Correctly set cache headers for files served from object storage

Summary

Per https://gitlab.com/gitlab-com/gl-infra/infrastructure/issues/7942#note_221058899

When the UploadsController serves a file, it sets Cache-Control headers that it expects the client to see. However, when object storage is enabled, we use the sendurl, rather than sendfile, function of gitlab-workhorse (to stream the bytes from the object store). This uses the Cache-Control headers sent by the object store, rather than those sent by Rails.

Steps to reproduce

Visit, e.g., https://gitlab.com/uploads/-/system/user/avatar/1149402/avatar.png?width=23 - note the Cache-Control header

What is the current bug behavior?

Rails returns a public, max-age=... header which is ignored. Google Cloud (the object store) returns a private, max-age=0 header which is sent to the client.

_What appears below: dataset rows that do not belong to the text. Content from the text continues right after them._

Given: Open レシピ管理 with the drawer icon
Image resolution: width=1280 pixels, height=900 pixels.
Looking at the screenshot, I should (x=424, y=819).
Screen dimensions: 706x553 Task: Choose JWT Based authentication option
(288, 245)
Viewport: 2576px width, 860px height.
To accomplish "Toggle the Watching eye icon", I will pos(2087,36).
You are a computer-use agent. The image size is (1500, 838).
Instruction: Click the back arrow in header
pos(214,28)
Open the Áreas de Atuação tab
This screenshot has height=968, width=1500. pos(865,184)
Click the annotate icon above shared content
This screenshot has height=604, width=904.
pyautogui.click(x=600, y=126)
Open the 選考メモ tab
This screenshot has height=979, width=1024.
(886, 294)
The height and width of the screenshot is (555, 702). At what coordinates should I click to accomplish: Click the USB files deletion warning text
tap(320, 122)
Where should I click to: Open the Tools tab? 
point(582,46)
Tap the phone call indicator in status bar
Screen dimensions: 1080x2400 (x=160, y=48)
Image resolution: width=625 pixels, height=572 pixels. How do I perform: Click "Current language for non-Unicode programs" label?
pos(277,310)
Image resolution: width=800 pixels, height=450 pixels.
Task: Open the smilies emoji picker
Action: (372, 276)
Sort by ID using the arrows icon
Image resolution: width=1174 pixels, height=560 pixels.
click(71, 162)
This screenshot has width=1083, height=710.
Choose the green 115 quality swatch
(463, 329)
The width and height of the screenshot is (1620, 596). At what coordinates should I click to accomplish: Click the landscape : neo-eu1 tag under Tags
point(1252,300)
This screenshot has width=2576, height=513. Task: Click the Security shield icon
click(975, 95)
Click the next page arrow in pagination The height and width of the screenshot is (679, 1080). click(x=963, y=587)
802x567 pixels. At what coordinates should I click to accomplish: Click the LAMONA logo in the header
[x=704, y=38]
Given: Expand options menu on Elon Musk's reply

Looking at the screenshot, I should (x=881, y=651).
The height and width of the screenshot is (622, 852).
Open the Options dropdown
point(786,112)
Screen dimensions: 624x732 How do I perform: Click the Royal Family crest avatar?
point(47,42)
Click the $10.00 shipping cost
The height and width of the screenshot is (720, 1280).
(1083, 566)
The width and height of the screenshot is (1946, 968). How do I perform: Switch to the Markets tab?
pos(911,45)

What is the expected correct behavior?

The Rails Cache-Control header should be sent instead.

Output of checks

This bug happens on GitLab.com

Possible fixes

In Workhorse, the offending line is https://gitlab.com/gitlab-org/gitlab-workhorse/blob/master/internal/sendurl/sendurl.go#L143 .

We could modify workhorse to merge certain headers from Rails into the response it sends back unconditionally. This might be OK, but we need to audit all users of send-url in Rails and make sure it will be. There might be cases where it's inappropriate.

If any of those exist, the simplest option is probably going to be to add an override-headers setting of some kind into the send-data: payload we send to workhorse. This can contain a list of header names that it should take from the Rails response instead of from the upstream response. This would require changes to both rails and workhorse.